Under SB 1039, any licensee facing multiple arbitrary or incorrect rejections will have no recourse—they will be automatically denied. This is an unacceptable outcome that unfairly punishes Oklahoma business owners who are trying to comply with the law.
Beyond its unfair implications, SB 1039 likely fails to meet constitutional due process standards. The Supreme Court case Mathews v. Eldridge (1976) established a three-factor test for determining whether government procedures are adequate. Applying this test, SB 1039 falls short in these areas:
The Private Interest Affected – Business licensing is a significant private interest. Denial results in financial devastation and loss of livelihood for marijuana business entrepreneurs.
The Risk of Erroneous Deprivation – OMMA’s well-documented history of arbitrary rejections makes the risk of wrongful denials extremely high.
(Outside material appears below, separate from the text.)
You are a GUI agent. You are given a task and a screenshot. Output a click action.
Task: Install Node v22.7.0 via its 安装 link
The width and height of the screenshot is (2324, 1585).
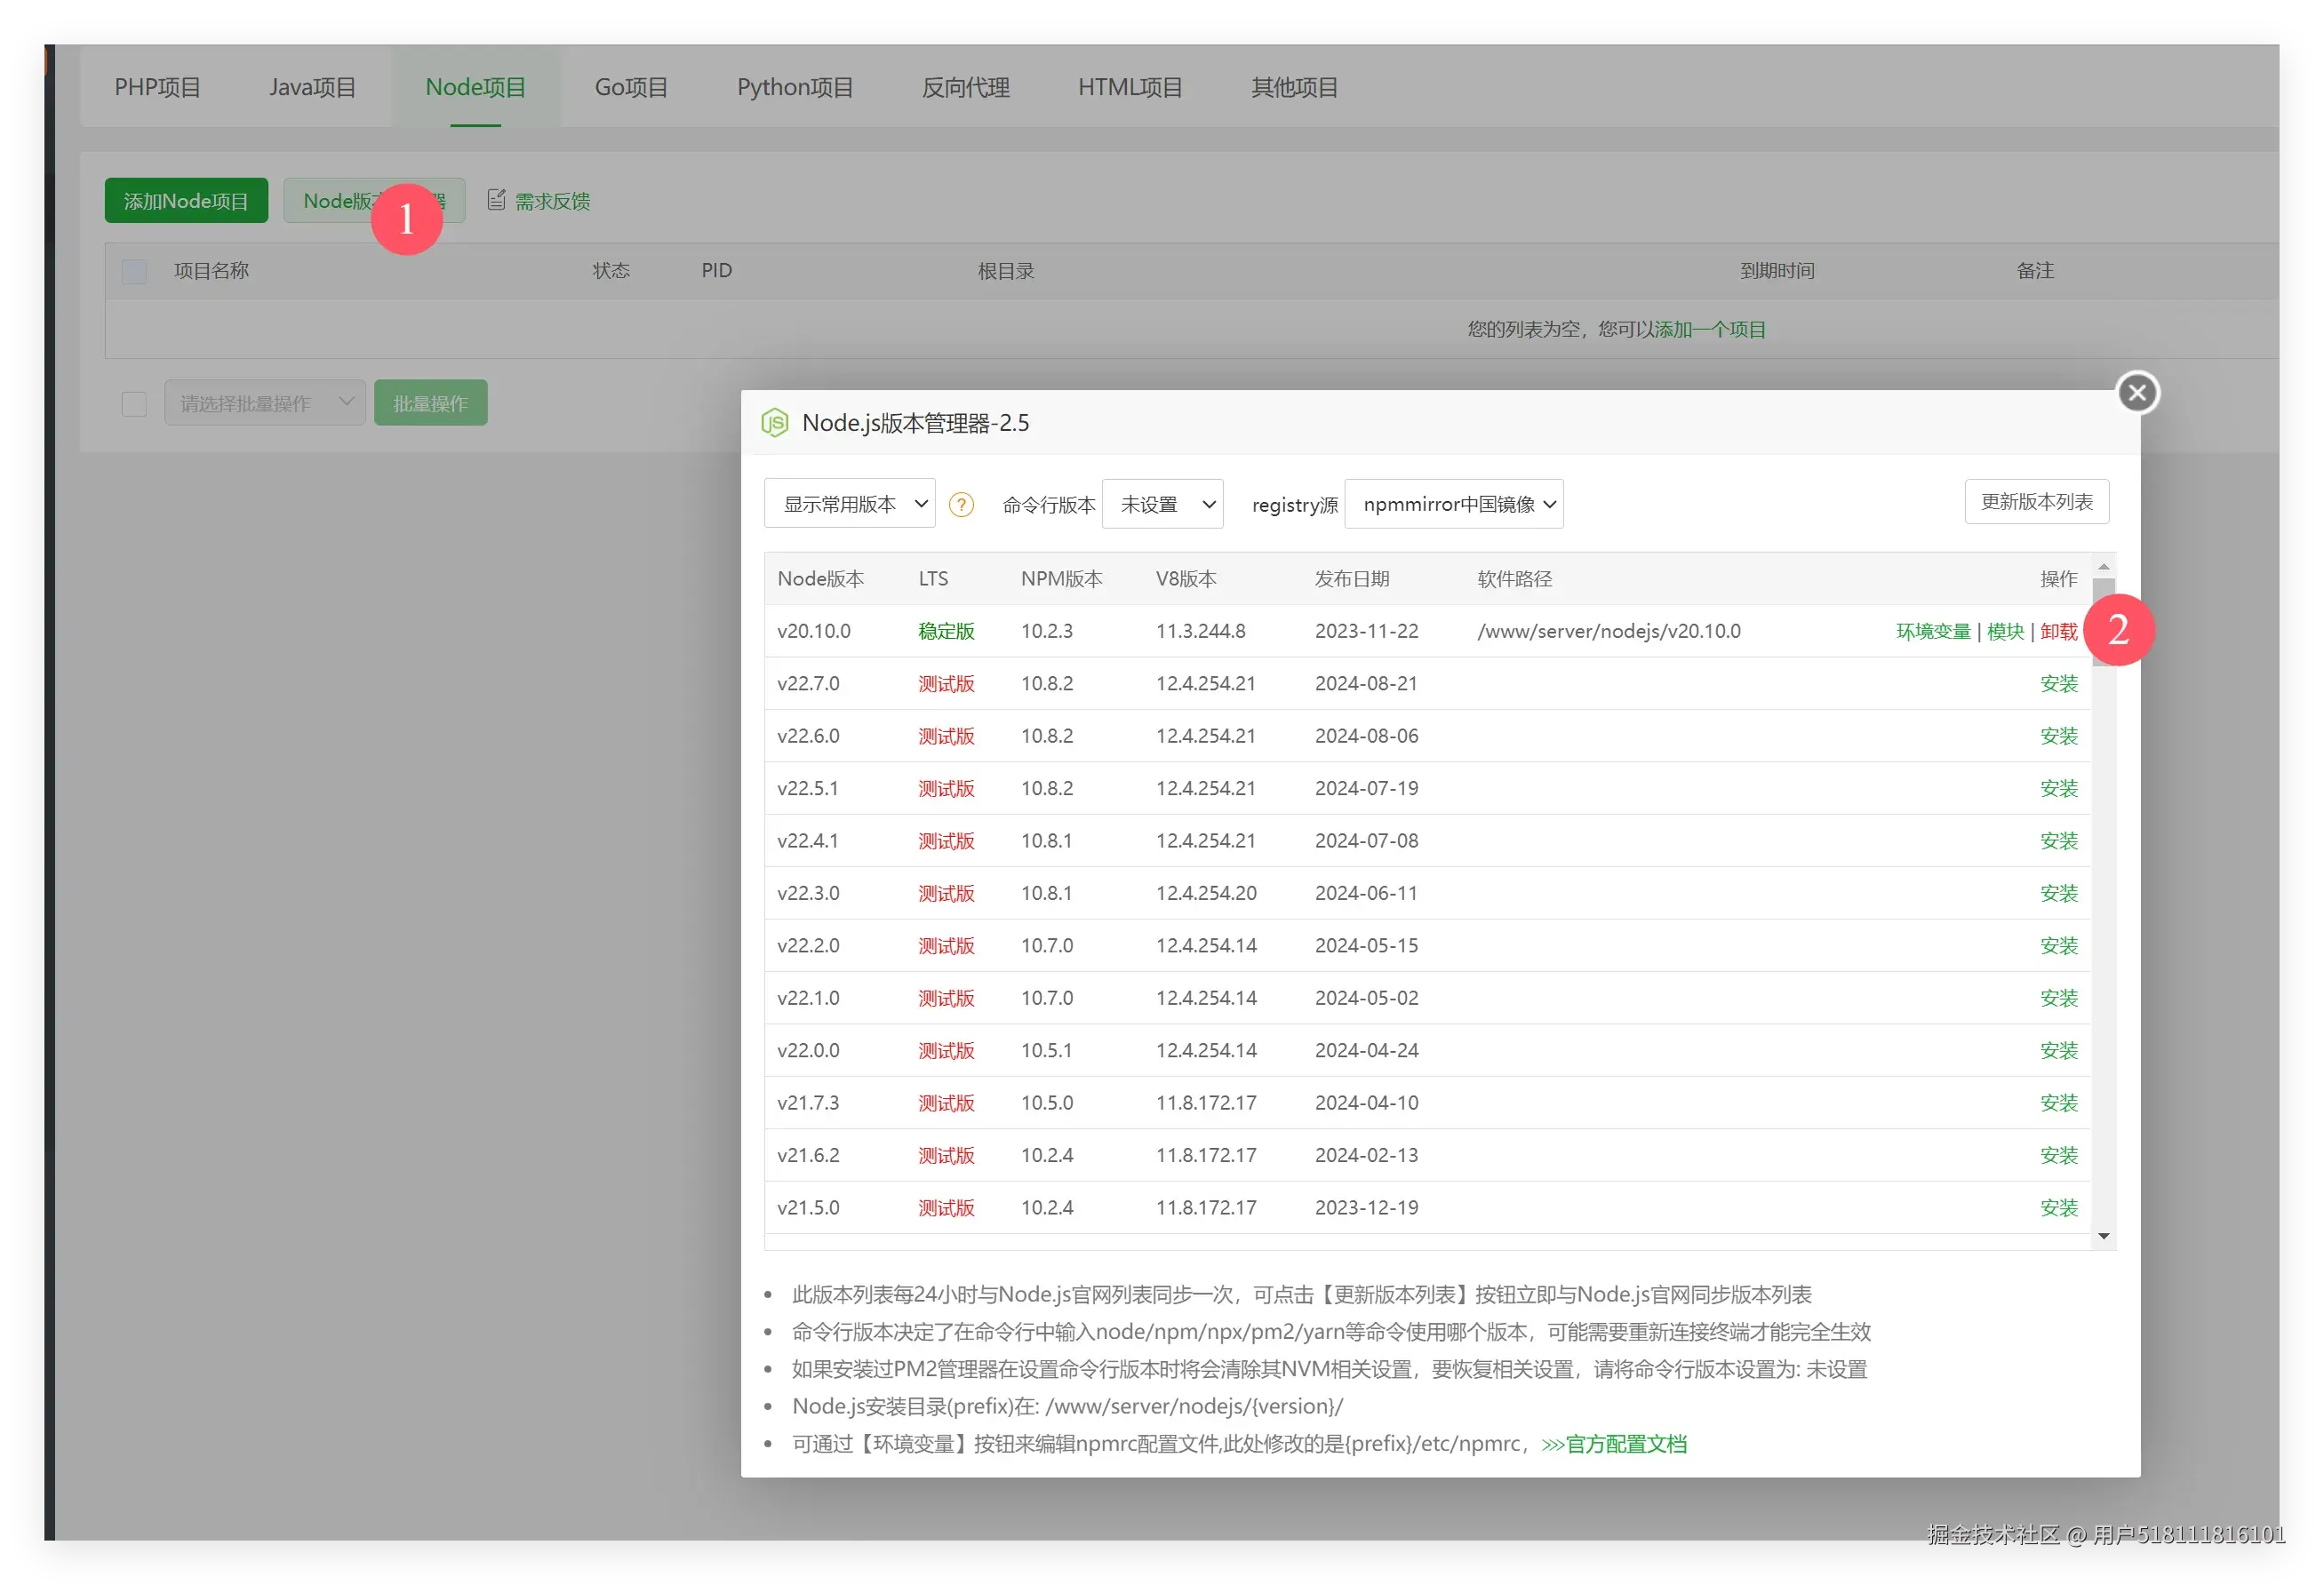(2058, 684)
By permanently barring applicants based on OMMA’s flawed decision-making, SB 1039 amplifies the problem rather than solving it.
The Government’s Interest – The state may argue that limiting resubmissions improves efficiency. However, ensuring fair and consistent licensing practices is a far more compelling public interest than simple administrative convenience.
This may explain why no other state has implemented such an extreme and punitive licensing standard. The National Conference of State Legislatures (NCSL), which tracks cannabis regulations across all 50 states, confirms that every pioneering legal state allows applicants to resubmit or appeal after rejections. In states like Oregon, Colorado and California, regulators provide unlimited opportunities to correct deficiencies, recognizing that simple errors should not lead to business closures.
Across industries, the pattern holds: regulators give chances to fix mistakes. SB 1039’s refusal to do the same lacks precedent or justification and subjects licensees to an unpredictable and irreversible denial process unlike anywhere else in the country.
SB 1039 institutionalizes OMMA’s flaws. The bill does nothing to address OMMA’s inefficiencies yet codifies them into law, making them potentially even more damaging to Oklahoma business owners and their employees. In our experience, commercial medical marijuana licensees are not asking for a free pass on compliance–they’re asking for a fair shot.
The Oklahoma legislature needs to understand: SB 1039 is an outlier with no precedent, no justification and no mercy. It threatens the livelihoods of tens of thousands of Oklahomans who rely on the stability and fairness of a state-licensed industry, undermining their ability to operate or work with confidence in an already volatile regulatory landscape.
Oklahoma’s medical marijuana professionals deserve a fair and transparent licensing process, not a broken system where vaguely defined errors or arbitrary decisions can lead to permanent business failure.
SB 1039 is a direct attack on small business owners and a dangerous blow to the integrity of Oklahoma’s medical marijuana industry—an industry that supports tens of thousands of professionals and provides essential care to over 330,000 Oklahomans. By stripping licensees of due process and forcing them into an unpredictable and unjust system, this bill threatens to destabilize a sector that generates significant economic activity, tax revenue and patient access to critical medicine.
Today the Oklahoma State Senate passed SB 1039 on its third reading with 36 votes in favor, 10 against and 1 excused. This critical development moves the bill closer to becoming law, increasing the urgency for stakeholders in the medical marijuana industry to take action. If SB 1039 is enacted, it will further entrench OMMA’s flawed review process, putting countless businesses at risk of permanent denial due to vaguely defined errors and omissions.
We encourage all stakeholders—business owners, industry advocates and patients—to contact their representatives and demand fair licensing standards before SB 1039 undermines Oklahoma’s medical marijuana industry.